Onyekachi Donatus Okonkwo (born 13 May 1982 in Aba) is a Nigerian football midfielder.

==Club career==
Okonkwo was a member of Enyimba's winning side in the 2003 MTN CAF Champions League and 2004 MTN CAF Champions League finals.

During his two-year stay in South Africa he was arguably one of the club's most influential players even scoring the decisive goal against his former club Enyimba to lead the Johannesburg-based club Orlando Pirates to the 2006 MTN CAF Champions League semifinals.

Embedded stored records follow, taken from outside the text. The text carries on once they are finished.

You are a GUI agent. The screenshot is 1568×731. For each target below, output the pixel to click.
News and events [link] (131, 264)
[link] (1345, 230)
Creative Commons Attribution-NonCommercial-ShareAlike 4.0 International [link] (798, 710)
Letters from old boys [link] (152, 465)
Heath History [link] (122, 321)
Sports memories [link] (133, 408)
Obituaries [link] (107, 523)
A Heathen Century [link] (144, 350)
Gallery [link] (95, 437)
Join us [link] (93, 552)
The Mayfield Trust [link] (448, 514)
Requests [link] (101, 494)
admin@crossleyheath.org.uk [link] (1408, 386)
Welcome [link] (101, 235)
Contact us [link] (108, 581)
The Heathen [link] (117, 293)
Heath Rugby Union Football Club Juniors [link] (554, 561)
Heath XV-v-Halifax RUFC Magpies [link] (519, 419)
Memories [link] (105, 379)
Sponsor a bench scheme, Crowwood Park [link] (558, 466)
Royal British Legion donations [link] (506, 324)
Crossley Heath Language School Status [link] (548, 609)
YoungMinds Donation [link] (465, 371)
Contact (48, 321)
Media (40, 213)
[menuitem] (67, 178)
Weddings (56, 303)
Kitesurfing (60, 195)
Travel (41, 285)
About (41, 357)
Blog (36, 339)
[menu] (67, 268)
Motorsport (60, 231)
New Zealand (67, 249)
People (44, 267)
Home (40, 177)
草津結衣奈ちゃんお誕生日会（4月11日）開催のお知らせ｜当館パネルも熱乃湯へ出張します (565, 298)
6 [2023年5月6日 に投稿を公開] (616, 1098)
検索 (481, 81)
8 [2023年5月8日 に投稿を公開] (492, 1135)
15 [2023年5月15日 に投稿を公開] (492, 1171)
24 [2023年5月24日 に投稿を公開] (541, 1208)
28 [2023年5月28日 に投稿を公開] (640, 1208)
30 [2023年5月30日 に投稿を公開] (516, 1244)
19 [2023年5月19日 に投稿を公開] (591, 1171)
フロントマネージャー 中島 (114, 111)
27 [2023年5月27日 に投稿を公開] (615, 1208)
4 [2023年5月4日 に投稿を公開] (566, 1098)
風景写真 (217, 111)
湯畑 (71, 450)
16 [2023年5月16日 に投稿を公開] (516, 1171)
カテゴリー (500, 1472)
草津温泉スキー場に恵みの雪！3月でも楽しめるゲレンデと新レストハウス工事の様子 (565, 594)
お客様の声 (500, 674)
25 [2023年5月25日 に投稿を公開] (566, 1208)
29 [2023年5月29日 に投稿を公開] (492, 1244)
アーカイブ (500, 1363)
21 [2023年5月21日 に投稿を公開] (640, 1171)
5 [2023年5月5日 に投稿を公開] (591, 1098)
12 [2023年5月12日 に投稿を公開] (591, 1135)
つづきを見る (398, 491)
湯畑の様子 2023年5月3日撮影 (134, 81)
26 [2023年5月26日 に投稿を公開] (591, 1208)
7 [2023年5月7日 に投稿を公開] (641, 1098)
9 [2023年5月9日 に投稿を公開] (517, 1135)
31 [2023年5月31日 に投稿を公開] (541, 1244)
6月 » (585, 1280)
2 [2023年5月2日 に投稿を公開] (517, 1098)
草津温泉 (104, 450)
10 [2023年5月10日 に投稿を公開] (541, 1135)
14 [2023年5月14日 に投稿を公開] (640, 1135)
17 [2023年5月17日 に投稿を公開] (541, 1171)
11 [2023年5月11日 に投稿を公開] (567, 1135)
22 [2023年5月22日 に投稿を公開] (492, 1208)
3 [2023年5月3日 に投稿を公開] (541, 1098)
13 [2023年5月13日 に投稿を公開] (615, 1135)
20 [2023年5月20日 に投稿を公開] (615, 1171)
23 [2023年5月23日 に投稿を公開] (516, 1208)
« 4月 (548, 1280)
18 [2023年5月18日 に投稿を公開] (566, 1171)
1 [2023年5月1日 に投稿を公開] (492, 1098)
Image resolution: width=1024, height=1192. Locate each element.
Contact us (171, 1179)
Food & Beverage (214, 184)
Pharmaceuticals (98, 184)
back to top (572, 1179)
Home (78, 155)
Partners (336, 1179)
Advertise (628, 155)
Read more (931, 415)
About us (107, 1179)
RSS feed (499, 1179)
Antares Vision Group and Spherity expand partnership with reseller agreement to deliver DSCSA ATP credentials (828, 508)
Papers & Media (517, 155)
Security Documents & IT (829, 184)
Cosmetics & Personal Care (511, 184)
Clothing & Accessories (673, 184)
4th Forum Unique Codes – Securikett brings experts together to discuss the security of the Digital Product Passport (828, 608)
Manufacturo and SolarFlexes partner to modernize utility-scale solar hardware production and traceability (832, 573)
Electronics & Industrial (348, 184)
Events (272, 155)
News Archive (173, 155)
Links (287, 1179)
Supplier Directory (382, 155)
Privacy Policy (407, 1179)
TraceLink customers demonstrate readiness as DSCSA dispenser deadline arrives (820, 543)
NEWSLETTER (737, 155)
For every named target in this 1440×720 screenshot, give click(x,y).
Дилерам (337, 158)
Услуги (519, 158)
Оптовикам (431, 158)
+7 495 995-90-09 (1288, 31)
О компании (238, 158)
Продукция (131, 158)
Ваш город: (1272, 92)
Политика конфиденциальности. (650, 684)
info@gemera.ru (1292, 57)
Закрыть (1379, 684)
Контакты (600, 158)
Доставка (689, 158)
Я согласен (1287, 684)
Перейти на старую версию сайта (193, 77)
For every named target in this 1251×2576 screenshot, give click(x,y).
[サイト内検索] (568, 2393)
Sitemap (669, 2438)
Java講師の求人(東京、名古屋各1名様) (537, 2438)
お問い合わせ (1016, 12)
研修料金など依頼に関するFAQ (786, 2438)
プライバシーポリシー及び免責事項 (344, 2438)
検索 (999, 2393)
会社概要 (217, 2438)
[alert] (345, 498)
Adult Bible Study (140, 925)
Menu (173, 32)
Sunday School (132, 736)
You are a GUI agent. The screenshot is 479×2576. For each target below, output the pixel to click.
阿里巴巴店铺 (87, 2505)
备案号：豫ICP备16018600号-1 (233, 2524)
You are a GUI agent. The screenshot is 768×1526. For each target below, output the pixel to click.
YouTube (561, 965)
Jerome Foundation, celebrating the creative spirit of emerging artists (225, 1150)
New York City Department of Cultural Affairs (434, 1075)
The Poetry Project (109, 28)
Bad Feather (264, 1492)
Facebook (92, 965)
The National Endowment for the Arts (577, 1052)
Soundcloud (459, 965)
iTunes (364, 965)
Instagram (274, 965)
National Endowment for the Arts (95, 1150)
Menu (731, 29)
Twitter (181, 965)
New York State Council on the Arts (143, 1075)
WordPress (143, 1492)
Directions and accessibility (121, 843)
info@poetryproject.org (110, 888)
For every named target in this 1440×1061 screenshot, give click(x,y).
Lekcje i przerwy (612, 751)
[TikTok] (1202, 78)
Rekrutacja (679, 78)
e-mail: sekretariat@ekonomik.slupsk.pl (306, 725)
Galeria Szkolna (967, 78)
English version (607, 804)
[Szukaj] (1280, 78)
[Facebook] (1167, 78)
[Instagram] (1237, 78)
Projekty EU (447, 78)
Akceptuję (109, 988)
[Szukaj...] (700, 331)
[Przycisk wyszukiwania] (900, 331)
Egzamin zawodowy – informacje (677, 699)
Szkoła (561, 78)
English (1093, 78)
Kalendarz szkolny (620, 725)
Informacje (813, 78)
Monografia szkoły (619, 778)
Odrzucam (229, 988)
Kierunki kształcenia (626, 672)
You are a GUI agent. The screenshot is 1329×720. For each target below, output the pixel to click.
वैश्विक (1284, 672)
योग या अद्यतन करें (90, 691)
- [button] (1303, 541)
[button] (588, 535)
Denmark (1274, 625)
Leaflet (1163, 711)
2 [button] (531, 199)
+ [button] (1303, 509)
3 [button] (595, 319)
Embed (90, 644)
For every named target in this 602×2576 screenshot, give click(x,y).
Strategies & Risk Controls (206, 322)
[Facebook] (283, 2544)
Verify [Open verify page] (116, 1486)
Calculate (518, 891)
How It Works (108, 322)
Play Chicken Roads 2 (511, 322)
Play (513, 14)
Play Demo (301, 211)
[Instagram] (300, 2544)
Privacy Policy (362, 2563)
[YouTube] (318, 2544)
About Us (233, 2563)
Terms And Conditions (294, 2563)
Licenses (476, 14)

Okonkwo caused a stir in Europe by signing a pre-contract agreement with German side FC Köln only to leave the club a week later to sign a four-year deal at Swiss side FC Zürich saying that he had only ever agreed to a one-week trial at the German team. Despite FC Köln's sporting director Klaus Horstmann threatening to take the matter to FIFA in order for him to fulfil his obligations to his side, Okonkwo says he did not breach any rules in moving to Switzerland. He joined Qatari side Al Kharitiyath in the summer of 2010.

On 26 June 2012 Okonkwo rejoined Orlando Pirates and next year, on 12 July 2013, signed with local rivals Mpumalanga Black Aces.

== International ==
He won his first international cap for Nigeria in a 2008 Africa Cup of Nations qualifier against Lesotho in October 2006.